Ce parfait bilinguisme de l'aristocratie russe du début du XIXe a parfois été reproché à Tolstoï, c'est ce qui explique certaines éditions du livre entièrement "russifiées"...

On retrouve là l'ambivalence constante de la culture russe entre fascination pour l'Occident et refus total de son influence, comme si le balancier ne pouvait s'arrêter en route sur une position d'équilibre.

De fait on a le sentiment de vivre en ce moment sous forme de cassure sociale et politique cette opposition qui se vit comme absolue, et qui l'est en effet, en matière politique, entre dictature et démocratie libérale.

 

Le livre est un mélange de considérations savantes sur la philosophie de l'Histoire, plaidant en faveur d'une forme de fatalisme, et une chronique familiale de l'aristocratie russe mise en relation avec la situation de la Russie entre 1805 et 1820.

 

Un fatalisme historique à interroger

 

Concernant le premier aspect, on doit comprendre la rupture que représentait ce point de vue avec l'historiographie traditionnelle au service des souverains et de leurs serviteurs directs. Tolstoï établit avec jubilation le constat que les batailles réelles n'ont rien à voir avec leur histoire officielle : loin de la réalisation des plans géniaux des commandants en chef, elles se traduisent en réalité par une non-application quasi-systématique des ordres reçus, irréalisables ou décalés par rapport à la situation sur le terrain, ou mal appliqués par incompétence. De la même façon, leur bilan réel est beaucoup plus ambigu que les communiqués de victoire des uns ou des autres. Le cas emblématique étant la bataille de Borodino, officiellement gagnée par Napoléon, mais qui marque en réalité le début de sa piteuse retraite de Russie.

Cependant, le fatalisme historique défendu par Tolstoï ("ce qui est arrivé devait arriver") tord exagérément le bâton dans l'autre sens. Il y a bien une forme de responsabilité historique des chefs, dont ils ne sauraient être exonérés. Le fait que leur action s'inscrive dans un étroit réseau de contraintes collectives ne dispense pas d'interroger leurs actes et leurs décisions, même non ou mal appliquées.

 

Une aristocratie hors-sol et irresponsable

 

On mesure bien la distance entre cette aristocratie toute-puissante et un peuple quasi-absent et totalement écrasé par ce pouvoir très violent et inconscient de sa violence.

Les états d'âme de ces personnages nous émeuvent plus modérément qu'ils n'ont dû émouvoir des générations précédentes de lecteurs.

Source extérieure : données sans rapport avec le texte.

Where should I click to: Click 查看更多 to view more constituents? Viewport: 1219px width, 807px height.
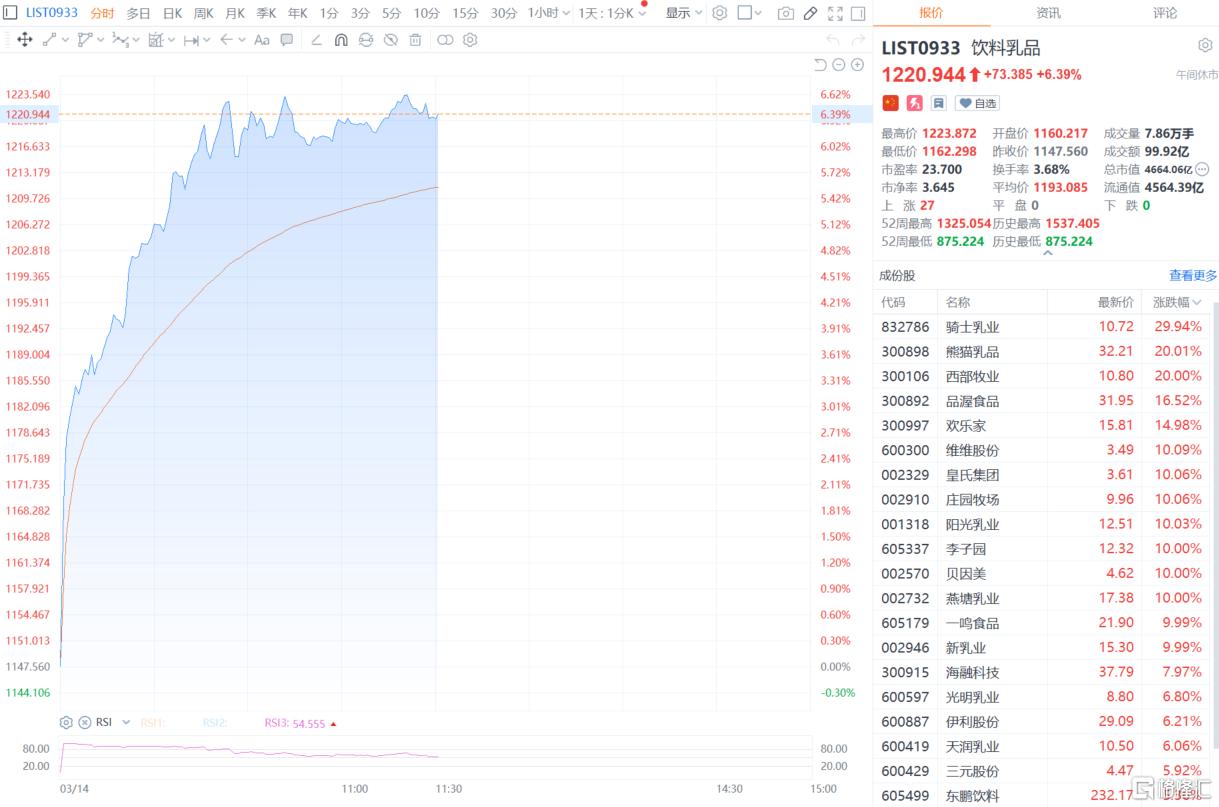click(x=1193, y=275)
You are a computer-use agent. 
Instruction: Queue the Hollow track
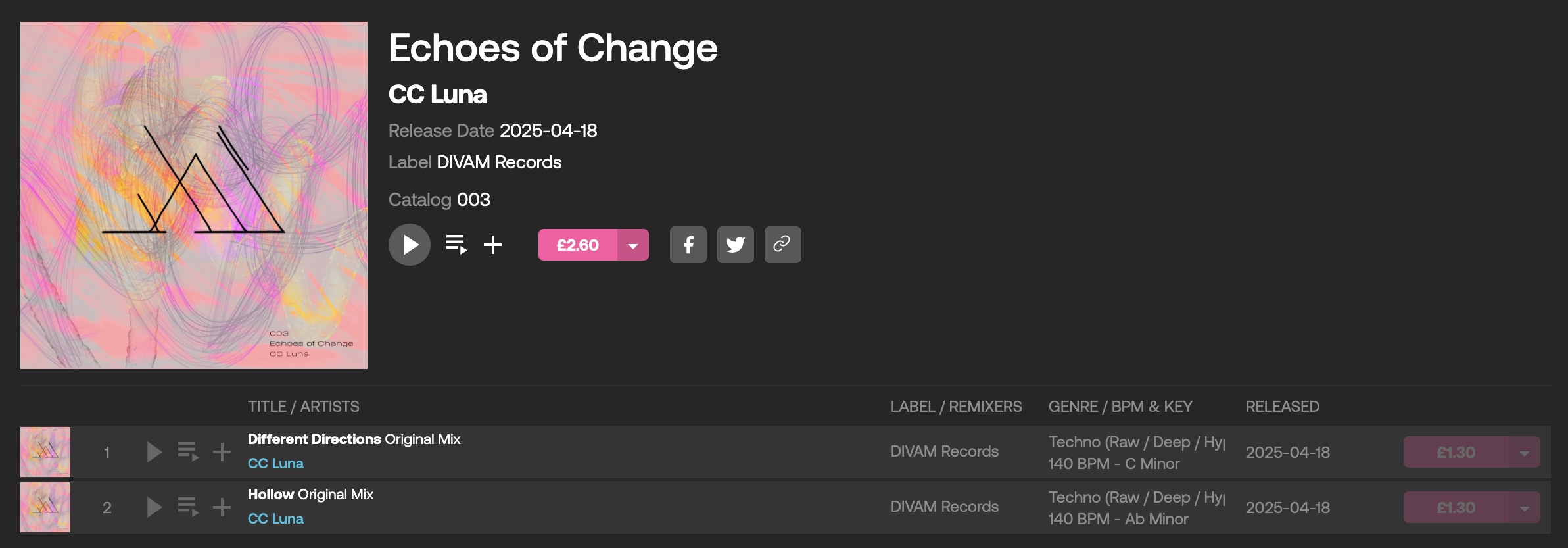tap(188, 507)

En particulier, nous avons du mal à compatir à leurs malheurs financiers et à leurs rivalités.

La place de la mort cependant leur rend leur part d'humanité.

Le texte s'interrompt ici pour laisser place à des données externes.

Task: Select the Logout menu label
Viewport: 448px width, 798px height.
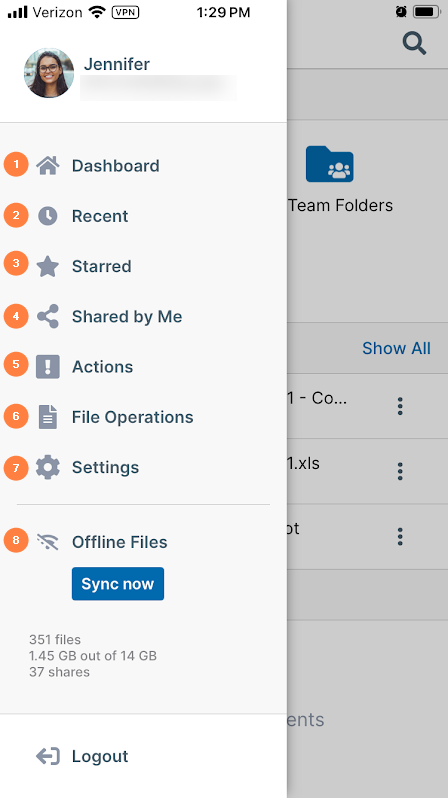Action: [100, 756]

Cependant, comment ne pas voir aujourd'hui le côté futile de leurs débats idéologiques et politiques ? Le réformisme hardi du comte Pierre Bezoukov ou du prince André Bolkonski apparaissent bien mièvres face aux enjeux réels de la société russe de l'époque... De la même façon le conservatisme de Nicolas Rostov apparaît tout aussi dérisoire.

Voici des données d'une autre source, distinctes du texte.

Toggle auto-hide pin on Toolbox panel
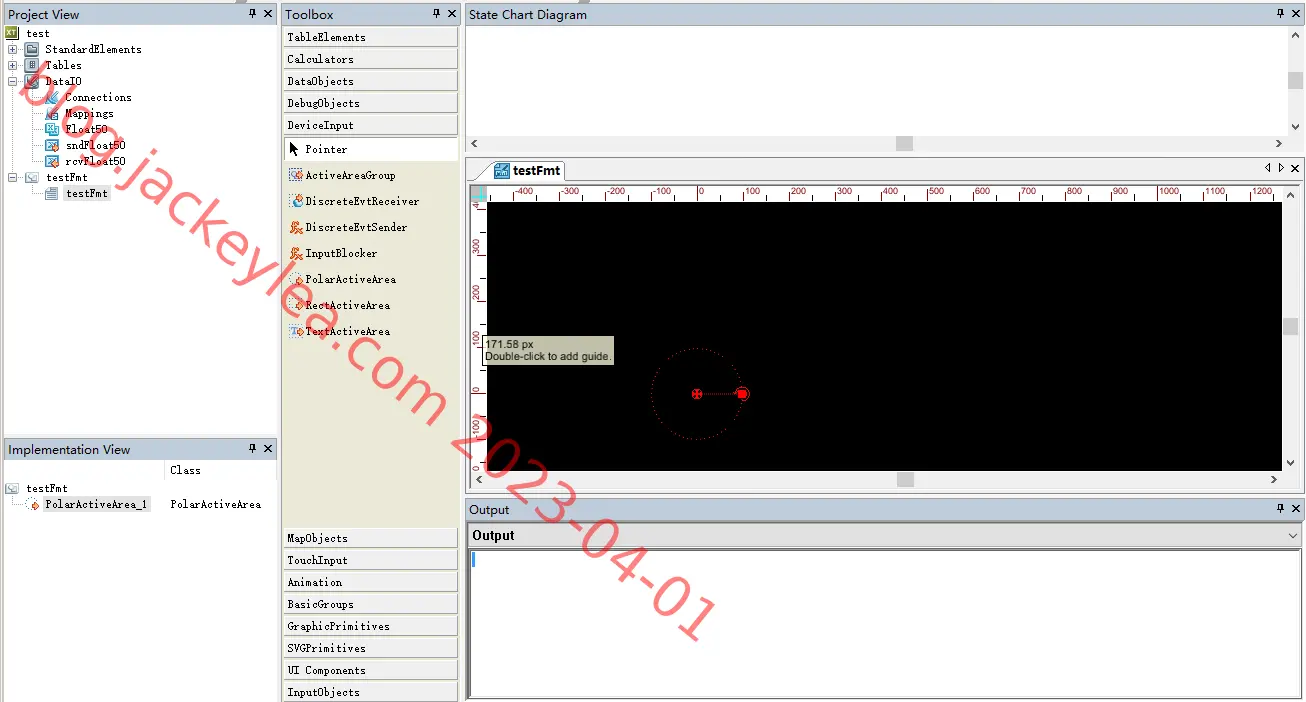This screenshot has width=1306, height=702. (436, 14)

L'apologie implicite de l'ordre social existant a été battue en brèche par les révolutions de 1905 et 1917, quel que soit le bilan hélas négatif que l'on puisse en tirer.

Aujourd'hui l'histoire russe bégaie, avec la régression réactionnaire orchestrée par le sinistre Poutine. Il n'en reste pas moins que la société russe a globalement progressé vers une émancipation qui passe par la liquidation de l'imaginaire impérial, et donc la victoire militaire de l'Ukraine face à l'agression dont elle est l'objet.

 

Un livre hors-norme qui reste fascinant

 

C'est cependant une expérience de lecture à faire. On est constamment tenu en haleine par une histoire prenante, malgré les digressions historico-philosophiques parfois pesantes. J'ai pour ma part eu en tête, tout au long de ma lecture, le souvenir du journal de Sophie Tolstoï, abondamment utilisé par Simone de Beauvoir dans "Le deuxième sexe" comme illustration de l'aliénation féminine mal vécue, en référence au personnage de Natacha Rostov... Une référence stimulante.

La référence également à la "Grande guerre patriotique" de 1941-45 par analogie avec l'incursion napoléonienne de 1812 ne peut être éludée. Et, par opposition, celle avec la guerre actuelle d'agression contre l'Ukraine.